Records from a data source
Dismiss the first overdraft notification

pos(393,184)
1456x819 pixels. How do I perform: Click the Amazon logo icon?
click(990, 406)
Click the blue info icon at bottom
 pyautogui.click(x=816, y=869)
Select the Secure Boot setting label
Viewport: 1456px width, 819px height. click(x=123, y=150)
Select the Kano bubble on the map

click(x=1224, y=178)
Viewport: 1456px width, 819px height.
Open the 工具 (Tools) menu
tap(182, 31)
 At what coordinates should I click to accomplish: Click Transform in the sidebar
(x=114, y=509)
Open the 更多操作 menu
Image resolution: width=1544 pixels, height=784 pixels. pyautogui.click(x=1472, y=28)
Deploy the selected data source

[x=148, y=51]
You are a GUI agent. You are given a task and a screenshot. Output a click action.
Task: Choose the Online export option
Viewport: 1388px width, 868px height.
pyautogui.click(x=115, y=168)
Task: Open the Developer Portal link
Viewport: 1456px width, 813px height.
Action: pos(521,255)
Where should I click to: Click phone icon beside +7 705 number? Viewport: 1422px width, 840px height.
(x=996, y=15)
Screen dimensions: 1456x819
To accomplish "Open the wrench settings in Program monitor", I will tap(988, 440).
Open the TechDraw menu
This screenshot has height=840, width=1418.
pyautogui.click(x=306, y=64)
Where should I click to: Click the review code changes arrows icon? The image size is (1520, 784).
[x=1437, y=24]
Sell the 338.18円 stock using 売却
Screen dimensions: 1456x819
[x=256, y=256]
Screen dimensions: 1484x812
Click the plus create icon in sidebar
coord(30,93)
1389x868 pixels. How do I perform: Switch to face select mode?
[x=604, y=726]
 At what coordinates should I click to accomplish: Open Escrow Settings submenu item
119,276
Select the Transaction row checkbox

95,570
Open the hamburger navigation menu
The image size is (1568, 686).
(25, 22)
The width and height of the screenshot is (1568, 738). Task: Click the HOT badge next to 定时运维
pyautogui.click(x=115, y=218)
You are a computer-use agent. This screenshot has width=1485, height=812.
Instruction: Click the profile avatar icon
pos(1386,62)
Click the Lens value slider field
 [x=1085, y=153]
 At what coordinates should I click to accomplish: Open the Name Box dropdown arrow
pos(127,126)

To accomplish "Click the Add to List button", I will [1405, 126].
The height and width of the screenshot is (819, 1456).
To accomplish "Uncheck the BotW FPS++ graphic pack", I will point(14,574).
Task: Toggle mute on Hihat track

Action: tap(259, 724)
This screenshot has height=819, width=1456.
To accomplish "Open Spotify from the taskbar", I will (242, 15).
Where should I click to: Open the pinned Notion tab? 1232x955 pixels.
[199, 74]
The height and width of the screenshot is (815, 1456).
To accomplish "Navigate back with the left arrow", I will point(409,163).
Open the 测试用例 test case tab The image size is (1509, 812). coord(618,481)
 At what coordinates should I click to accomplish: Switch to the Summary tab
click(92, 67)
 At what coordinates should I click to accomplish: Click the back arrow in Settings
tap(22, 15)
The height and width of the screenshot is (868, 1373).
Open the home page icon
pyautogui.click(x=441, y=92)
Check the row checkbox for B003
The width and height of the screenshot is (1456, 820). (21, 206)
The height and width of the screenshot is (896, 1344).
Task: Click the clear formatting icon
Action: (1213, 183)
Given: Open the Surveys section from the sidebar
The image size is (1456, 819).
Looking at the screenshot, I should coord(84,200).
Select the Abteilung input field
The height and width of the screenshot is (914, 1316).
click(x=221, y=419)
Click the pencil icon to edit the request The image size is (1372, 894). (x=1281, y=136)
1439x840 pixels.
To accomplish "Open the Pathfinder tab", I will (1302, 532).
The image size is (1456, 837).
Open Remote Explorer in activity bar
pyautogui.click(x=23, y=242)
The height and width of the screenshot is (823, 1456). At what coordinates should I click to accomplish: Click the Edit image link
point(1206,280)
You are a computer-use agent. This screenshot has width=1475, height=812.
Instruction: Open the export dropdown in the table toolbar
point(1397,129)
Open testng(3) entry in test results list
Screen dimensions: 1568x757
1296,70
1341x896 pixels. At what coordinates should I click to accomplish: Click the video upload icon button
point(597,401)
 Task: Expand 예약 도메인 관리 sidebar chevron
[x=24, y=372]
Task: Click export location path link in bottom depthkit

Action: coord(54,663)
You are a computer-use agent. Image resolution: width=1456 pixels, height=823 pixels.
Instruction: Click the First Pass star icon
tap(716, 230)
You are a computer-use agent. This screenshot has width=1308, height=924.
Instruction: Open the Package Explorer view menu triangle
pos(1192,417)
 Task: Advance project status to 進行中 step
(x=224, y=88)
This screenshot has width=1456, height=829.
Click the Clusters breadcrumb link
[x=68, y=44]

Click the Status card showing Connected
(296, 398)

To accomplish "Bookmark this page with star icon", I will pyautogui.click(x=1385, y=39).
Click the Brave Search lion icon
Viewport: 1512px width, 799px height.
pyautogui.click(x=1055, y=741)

■ About this exercise
Each record must be repeated exactly as it is.

■ Result
Dismiss the first overdraft notification

pos(393,184)
1456x819 pixels. How do I perform: Click the Amazon logo icon?
click(990, 406)
Click the blue info icon at bottom
 pyautogui.click(x=816, y=869)
Select the Secure Boot setting label
Viewport: 1456px width, 819px height. click(x=123, y=150)
Select the Kano bubble on the map

click(x=1224, y=178)
Viewport: 1456px width, 819px height.
Open the 工具 (Tools) menu
tap(182, 31)
 At what coordinates should I click to accomplish: Click Transform in the sidebar
(x=114, y=509)
Open the 更多操作 menu
Image resolution: width=1544 pixels, height=784 pixels. pyautogui.click(x=1472, y=28)
Deploy the selected data source

[x=148, y=51]
You are a GUI agent. You are given a task and a screenshot. Output a click action.
Task: Choose the Online export option
Viewport: 1388px width, 868px height.
pyautogui.click(x=115, y=168)
Task: Open the Developer Portal link
Viewport: 1456px width, 813px height.
Action: pos(521,255)
Where should I click to: Click phone icon beside +7 705 number? Viewport: 1422px width, 840px height.
(x=996, y=15)
Screen dimensions: 1456x819
To accomplish "Open the wrench settings in Program monitor", I will tap(988, 440).
Open the TechDraw menu
This screenshot has height=840, width=1418.
pyautogui.click(x=306, y=64)
Where should I click to: Click the review code changes arrows icon? The image size is (1520, 784).
[x=1437, y=24]
Sell the 338.18円 stock using 売却
Screen dimensions: 1456x819
[x=256, y=256]
Screen dimensions: 1484x812
Click the plus create icon in sidebar
coord(30,93)
1389x868 pixels. How do I perform: Switch to face select mode?
[x=604, y=726]
 At what coordinates should I click to accomplish: Open Escrow Settings submenu item
119,276
Select the Transaction row checkbox

95,570
Open the hamburger navigation menu
The image size is (1568, 686).
(25, 22)
The width and height of the screenshot is (1568, 738). Task: Click the HOT badge next to 定时运维
pyautogui.click(x=115, y=218)
You are a computer-use agent. This screenshot has width=1485, height=812.
Instruction: Click the profile avatar icon
pos(1386,62)
Click the Lens value slider field
 [x=1085, y=153]
 At what coordinates should I click to accomplish: Open the Name Box dropdown arrow
pos(127,126)

To accomplish "Click the Add to List button", I will [1405, 126].
The height and width of the screenshot is (819, 1456).
To accomplish "Uncheck the BotW FPS++ graphic pack", I will point(14,574).
Task: Toggle mute on Hihat track

Action: tap(259, 724)
This screenshot has height=819, width=1456.
To accomplish "Open Spotify from the taskbar", I will (242, 15).
Where should I click to: Open the pinned Notion tab? 1232x955 pixels.
[199, 74]
The height and width of the screenshot is (815, 1456).
To accomplish "Navigate back with the left arrow", I will point(409,163).
Open the 测试用例 test case tab The image size is (1509, 812). coord(618,481)
 At what coordinates should I click to accomplish: Switch to the Summary tab
click(92, 67)
 At what coordinates should I click to accomplish: Click the back arrow in Settings
tap(22, 15)
The height and width of the screenshot is (868, 1373).
Open the home page icon
pyautogui.click(x=441, y=92)
Check the row checkbox for B003
The width and height of the screenshot is (1456, 820). (21, 206)
The height and width of the screenshot is (896, 1344).
Task: Click the clear formatting icon
Action: (1213, 183)
Given: Open the Surveys section from the sidebar
The image size is (1456, 819).
Looking at the screenshot, I should coord(84,200).
Select the Abteilung input field
The height and width of the screenshot is (914, 1316).
click(x=221, y=419)
Click the pencil icon to edit the request The image size is (1372, 894). (x=1281, y=136)
1439x840 pixels.
To accomplish "Open the Pathfinder tab", I will (1302, 532).
The image size is (1456, 837).
Open Remote Explorer in activity bar
pyautogui.click(x=23, y=242)
The height and width of the screenshot is (823, 1456). At what coordinates should I click to accomplish: Click the Edit image link
point(1206,280)
You are a computer-use agent. This screenshot has width=1475, height=812.
Instruction: Open the export dropdown in the table toolbar
point(1397,129)
Open testng(3) entry in test results list
Screen dimensions: 1568x757
1296,70
1341x896 pixels. At what coordinates should I click to accomplish: Click the video upload icon button
point(597,401)
 Task: Expand 예약 도메인 관리 sidebar chevron
[x=24, y=372]
Task: Click export location path link in bottom depthkit

Action: coord(54,663)
You are a computer-use agent. Image resolution: width=1456 pixels, height=823 pixels.
Instruction: Click the First Pass star icon
tap(716, 230)
You are a computer-use agent. This screenshot has width=1308, height=924.
Instruction: Open the Package Explorer view menu triangle
pos(1192,417)
 Task: Advance project status to 進行中 step
(x=224, y=88)
This screenshot has width=1456, height=829.
Click the Clusters breadcrumb link
[x=68, y=44]

Click the Status card showing Connected
(296, 398)

To accomplish "Bookmark this page with star icon", I will pyautogui.click(x=1385, y=39).
Click the Brave Search lion icon
Viewport: 1512px width, 799px height.
pyautogui.click(x=1055, y=741)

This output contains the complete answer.